Arapça "yol" anlamına gelen Tarîk kelimesinden türeyen Tarikat (çoğulu tarâik) terimi; sözlükte “yol, gidilecek yol, izlenecek usul, hal ve gidiş” anlamına gelmektedir. Tarikat, dinsel anlamda "Tanrı'ya ulaştıran yol" anlamında kullanırken, İslami tasavvufta "Hakk’a ulaşmak için benimsenen usul, tutulan yol, Allah’a ulaşmak isteyenlere mahsus âdet, hal ve davranış” anlamına gelir.
Mutasavvıflara göre Tarikat; insanı kendisinin ve evrenin hakikatlerine, bu hakikatleri bir bütün olarak kendisinde barındıran Hz. Muhammed’e, hakikatlerin kaynağı ve yaratıcısı olan Allah’a götüren ruhanî yol...” anlamında kullanılır.
9. ve 10. yüzyıllarda tarikat, bireysel Sufilerin (mistiklerin) manevi yolu anlamına gelirken, 12. yüzyıldan sonra, mürit toplulukları şeyh veya pīr etrafında toplanmaya başladı. Zamanla tarikat liderleri ritüel sistemini belirlemeye başladı, ardından cemaatler sistemleşti ve mistik düzen oluşturuldu. Zamanla tarikatlar merkezileşti ve kurumsallaştı.
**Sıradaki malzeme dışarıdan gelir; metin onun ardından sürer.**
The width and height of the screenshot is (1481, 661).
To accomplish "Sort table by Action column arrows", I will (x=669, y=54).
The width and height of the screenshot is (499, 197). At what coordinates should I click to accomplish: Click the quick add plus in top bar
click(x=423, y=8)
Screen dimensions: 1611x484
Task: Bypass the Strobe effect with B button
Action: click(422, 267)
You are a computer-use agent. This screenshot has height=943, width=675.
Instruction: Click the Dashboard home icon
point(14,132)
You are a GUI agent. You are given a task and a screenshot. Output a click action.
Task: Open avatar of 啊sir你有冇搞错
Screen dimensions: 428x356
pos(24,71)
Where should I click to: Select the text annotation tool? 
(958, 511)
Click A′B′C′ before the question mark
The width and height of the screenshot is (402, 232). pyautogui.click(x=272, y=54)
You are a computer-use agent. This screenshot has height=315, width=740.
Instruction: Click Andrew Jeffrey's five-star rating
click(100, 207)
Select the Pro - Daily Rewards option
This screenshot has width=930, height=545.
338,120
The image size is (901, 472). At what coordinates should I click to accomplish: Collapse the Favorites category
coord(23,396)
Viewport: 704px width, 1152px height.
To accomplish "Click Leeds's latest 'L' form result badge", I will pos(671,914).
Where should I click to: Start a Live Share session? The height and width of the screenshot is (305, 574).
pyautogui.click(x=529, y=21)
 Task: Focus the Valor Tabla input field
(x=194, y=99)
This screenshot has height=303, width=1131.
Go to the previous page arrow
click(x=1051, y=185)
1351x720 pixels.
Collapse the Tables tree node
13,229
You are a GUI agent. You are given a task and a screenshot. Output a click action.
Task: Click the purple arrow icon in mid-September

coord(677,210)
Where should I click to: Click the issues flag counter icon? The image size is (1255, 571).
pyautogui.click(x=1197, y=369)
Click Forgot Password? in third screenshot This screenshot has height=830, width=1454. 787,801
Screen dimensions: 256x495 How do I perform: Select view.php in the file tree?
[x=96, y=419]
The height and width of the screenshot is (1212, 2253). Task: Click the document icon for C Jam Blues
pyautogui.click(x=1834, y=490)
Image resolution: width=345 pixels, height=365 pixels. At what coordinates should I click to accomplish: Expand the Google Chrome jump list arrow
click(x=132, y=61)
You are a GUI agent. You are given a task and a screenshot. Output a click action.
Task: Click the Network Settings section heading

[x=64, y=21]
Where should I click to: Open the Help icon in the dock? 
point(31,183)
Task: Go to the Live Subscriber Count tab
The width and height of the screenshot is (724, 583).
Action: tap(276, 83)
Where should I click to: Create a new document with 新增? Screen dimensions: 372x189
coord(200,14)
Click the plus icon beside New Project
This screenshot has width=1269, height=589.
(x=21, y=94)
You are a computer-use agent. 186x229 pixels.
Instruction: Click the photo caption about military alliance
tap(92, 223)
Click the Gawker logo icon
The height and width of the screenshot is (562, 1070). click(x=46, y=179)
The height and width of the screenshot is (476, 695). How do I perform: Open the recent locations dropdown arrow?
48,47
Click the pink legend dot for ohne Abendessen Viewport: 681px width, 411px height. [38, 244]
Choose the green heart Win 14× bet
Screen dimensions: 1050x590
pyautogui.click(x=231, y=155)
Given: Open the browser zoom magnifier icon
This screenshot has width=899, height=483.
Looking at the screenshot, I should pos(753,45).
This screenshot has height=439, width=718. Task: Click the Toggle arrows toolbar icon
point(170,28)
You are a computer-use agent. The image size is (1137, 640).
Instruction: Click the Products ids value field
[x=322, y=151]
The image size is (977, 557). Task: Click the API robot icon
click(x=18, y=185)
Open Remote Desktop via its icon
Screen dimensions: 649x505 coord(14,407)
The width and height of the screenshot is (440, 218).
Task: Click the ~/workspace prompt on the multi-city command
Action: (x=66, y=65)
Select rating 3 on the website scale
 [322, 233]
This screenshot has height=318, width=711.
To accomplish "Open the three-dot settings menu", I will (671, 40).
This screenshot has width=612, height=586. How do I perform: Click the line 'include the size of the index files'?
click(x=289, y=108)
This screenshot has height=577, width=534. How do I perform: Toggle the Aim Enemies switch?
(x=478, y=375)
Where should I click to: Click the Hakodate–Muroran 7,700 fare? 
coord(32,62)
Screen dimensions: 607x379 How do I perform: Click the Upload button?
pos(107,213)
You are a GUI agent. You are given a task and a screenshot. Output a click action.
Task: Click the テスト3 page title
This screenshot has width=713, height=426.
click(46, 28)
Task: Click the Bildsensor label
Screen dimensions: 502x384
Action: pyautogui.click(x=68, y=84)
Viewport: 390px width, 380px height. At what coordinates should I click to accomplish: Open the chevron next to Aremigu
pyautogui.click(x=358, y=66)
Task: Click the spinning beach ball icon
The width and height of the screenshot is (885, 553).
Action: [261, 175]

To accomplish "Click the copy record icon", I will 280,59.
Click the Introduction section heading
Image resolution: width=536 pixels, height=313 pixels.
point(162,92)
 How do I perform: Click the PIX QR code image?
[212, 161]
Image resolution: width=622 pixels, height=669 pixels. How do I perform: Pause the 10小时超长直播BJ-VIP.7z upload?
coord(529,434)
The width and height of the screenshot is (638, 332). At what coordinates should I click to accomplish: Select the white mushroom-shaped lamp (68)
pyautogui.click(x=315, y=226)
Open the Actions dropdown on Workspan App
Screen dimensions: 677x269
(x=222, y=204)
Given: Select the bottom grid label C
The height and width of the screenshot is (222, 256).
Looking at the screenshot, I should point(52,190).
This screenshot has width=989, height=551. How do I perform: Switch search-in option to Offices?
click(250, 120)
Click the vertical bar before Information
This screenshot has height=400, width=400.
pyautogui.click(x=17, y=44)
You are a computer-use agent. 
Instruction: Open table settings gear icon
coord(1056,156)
Kurumsal anlamda Tarikat; “Hz. Muhammed’e ve Allah’a mânevî açıdan erişmede rehberlik eden bir mür- şide bağlı kimseler için kurulmuş, mânevî, ahlâkî ve sosyal kuralların bütünü ve bu kurallara göre teşkilâtlanmış müessese" olarak tanımlanmaktadır.
İslamiyyette bütün tarikatler temel itibarıyla Tarîkat-i Muhammediyye adına sahiptir. Tarikatler öncelikle bireyin kemâlini amaçlar ve uyguladıkları âdâb, erkân ve seyr ü sülûk ilkeleri bakımın- dan birbirinden farklılıklar arz ederler.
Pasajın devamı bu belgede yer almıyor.